Background: In laboratories employing 'front-line' sensitive
thyroid-stimulating hormone (TSH) measurement, it is generally accepted that a fully
suppressed serum TSH concentration (third-generation assay) alongside normal serum
concentrations of free thyroid hormones indicates subclinical hyperthyroidism.
However, other explanations are often provided for low but detectable serum TSH
concentrations, such as drug effects or non-thyroidal illness.
Methods: We investigated 25 consecutive ambulant individuals, identified
over an 18-month period as having low but not fully suppressed TSH concentrations
(third-generation assay; sensitivity 0.003 mIU/L) with additional free thyroxine
(T4), free tri-iodothyronine (T3) and thyroid microsomal
antibody estimations and thyroid isotope scanning (technetium).
Results: Concentrations of serum hormones (median, inter-quartile range)

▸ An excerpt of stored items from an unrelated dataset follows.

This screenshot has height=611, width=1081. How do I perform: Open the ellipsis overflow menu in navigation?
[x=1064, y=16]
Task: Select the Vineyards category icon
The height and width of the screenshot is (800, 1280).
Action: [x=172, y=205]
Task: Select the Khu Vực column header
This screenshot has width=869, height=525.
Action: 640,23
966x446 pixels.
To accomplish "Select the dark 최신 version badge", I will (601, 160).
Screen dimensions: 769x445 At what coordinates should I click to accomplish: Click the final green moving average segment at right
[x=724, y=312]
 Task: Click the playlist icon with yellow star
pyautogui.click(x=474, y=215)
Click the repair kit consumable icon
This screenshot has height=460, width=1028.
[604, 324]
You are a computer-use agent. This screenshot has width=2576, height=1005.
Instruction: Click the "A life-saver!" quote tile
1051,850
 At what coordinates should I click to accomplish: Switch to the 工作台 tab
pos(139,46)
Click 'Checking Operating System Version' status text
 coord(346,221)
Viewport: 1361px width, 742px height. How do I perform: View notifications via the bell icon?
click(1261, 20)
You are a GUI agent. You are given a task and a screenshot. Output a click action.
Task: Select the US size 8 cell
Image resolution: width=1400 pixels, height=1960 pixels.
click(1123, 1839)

were: TSH, 0.23, 0.17-0.26 mIU/L (reference range 0.34-5.6 mIU/L); free
T4, 14.6, 10.6- 17.6 pmol/L (reference range 10-25 pmol/L); free
T3, 6.1, 5.7-6.6 pmol/L (reference range 4.5-7.5 pmol/L). Thyroid
antibodies were negative in all but one individual. On isotope scanning, nine
individuals had hot nodules and ten individuals had multinodular goitres (MNG). Of
the six with normal scans, ultrasound scanning showed a definite MNG
(n = 1) and early MNG (n = 2).
Conclusions: A low but detectable serum TSH concentration, obtained
using a third-generation assay, found in an ambulant individual, is frequently a
pointer to underlying thyroid disease.